◆ What you should do ◆
Look through the data below for the line with "This screenshot has height=952, width=1270. At", and transcribe it exactly together with each line after it up to and including the line with "Open the Filter". Give nothing else.

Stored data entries
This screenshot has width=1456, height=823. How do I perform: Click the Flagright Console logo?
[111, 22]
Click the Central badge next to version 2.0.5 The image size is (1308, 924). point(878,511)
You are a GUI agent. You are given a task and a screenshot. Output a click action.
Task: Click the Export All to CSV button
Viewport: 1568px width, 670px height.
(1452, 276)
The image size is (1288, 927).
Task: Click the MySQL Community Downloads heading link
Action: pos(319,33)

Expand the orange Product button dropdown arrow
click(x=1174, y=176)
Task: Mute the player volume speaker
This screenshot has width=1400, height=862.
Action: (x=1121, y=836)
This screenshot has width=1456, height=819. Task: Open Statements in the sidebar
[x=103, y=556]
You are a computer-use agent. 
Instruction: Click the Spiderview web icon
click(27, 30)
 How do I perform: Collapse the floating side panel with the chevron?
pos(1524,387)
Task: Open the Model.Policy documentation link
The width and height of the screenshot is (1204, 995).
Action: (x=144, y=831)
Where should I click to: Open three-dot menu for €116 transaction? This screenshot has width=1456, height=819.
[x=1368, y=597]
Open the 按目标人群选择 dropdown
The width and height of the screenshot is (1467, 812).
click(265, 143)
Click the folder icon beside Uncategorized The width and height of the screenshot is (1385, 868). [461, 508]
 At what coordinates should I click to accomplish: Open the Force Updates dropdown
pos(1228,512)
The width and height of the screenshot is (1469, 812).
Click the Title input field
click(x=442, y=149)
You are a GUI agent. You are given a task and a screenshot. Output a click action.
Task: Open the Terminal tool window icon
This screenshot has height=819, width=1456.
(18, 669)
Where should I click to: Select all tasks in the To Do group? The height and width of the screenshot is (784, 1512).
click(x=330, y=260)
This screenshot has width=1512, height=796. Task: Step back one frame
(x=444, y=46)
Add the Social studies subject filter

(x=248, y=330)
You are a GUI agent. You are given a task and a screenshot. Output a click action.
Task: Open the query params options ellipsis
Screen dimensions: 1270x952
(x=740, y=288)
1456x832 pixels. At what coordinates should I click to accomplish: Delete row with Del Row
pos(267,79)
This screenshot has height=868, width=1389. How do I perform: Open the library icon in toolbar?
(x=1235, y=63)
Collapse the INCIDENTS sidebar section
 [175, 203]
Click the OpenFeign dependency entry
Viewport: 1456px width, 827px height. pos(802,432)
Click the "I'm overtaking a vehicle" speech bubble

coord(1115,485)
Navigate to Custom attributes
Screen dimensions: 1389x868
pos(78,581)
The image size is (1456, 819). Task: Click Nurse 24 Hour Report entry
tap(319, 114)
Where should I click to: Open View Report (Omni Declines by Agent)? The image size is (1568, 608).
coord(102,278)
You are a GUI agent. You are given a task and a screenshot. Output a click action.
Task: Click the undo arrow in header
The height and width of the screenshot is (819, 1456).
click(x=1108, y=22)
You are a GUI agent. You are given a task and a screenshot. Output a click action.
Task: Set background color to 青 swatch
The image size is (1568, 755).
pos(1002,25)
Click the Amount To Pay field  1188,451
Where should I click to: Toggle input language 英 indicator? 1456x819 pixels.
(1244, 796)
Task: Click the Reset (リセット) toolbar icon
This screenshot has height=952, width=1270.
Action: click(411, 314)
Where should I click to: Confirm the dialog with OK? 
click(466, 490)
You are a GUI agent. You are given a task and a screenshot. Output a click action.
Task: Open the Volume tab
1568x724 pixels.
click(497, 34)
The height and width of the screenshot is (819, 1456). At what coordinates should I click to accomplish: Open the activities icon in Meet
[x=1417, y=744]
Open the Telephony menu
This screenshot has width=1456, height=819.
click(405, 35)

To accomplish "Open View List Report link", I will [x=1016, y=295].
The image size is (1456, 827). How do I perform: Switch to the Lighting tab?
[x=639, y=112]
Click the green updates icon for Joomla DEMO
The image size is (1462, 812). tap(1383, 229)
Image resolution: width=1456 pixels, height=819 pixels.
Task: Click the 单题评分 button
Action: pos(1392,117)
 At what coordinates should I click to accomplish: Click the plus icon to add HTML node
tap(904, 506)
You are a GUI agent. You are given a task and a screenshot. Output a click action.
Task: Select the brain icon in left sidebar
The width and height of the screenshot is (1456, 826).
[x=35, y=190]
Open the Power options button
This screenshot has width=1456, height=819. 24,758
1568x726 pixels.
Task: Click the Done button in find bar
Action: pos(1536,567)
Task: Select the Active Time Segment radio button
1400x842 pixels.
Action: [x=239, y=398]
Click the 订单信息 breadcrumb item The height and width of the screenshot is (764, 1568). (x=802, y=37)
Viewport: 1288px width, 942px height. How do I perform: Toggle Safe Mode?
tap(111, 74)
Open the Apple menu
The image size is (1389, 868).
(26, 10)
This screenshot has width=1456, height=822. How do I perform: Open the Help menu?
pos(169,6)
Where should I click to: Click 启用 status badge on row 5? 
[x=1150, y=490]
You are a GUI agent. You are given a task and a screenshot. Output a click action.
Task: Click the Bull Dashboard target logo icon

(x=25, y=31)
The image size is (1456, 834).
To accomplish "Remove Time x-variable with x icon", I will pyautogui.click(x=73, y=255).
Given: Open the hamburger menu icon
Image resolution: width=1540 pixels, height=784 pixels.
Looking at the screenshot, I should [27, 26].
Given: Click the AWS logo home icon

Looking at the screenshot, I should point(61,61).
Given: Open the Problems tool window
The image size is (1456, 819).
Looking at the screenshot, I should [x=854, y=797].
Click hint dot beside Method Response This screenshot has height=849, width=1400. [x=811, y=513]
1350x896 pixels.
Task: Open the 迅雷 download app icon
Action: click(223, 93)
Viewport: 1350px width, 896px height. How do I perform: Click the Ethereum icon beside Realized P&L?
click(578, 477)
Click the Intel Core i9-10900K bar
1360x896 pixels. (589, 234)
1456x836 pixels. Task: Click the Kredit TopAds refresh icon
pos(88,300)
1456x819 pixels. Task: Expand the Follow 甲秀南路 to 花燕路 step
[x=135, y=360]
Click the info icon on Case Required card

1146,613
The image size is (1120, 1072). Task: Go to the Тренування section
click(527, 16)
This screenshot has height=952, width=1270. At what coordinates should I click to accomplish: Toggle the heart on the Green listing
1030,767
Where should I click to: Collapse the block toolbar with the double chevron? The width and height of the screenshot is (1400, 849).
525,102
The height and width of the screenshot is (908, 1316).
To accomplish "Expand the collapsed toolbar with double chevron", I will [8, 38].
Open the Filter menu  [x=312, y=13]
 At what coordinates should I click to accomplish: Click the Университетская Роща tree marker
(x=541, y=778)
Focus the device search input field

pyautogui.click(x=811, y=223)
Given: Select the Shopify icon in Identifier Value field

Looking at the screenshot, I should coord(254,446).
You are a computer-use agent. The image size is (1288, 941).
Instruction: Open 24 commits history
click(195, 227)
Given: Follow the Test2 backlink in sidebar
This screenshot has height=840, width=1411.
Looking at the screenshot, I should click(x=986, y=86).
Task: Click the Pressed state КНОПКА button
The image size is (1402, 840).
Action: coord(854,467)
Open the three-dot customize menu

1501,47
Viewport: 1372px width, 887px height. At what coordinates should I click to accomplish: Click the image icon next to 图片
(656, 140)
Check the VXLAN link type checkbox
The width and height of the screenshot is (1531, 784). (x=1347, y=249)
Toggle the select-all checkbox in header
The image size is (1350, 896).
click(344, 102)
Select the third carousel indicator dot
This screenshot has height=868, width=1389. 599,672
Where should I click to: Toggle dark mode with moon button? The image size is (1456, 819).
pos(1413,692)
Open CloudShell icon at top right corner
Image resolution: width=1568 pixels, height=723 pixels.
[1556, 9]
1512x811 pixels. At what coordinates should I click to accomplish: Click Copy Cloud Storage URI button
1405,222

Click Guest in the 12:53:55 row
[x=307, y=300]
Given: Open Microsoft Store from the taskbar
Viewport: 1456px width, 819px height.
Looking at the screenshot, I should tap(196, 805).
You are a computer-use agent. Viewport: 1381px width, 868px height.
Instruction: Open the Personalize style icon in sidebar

◆ Output below ◆
This screenshot has height=952, width=1270. At what coordinates should I click to accomplish: Toggle the heart on the Green listing
1030,767
Where should I click to: Collapse the block toolbar with the double chevron? The width and height of the screenshot is (1400, 849).
525,102
The height and width of the screenshot is (908, 1316).
To accomplish "Expand the collapsed toolbar with double chevron", I will [8, 38].
Open the Filter menu  [x=312, y=13]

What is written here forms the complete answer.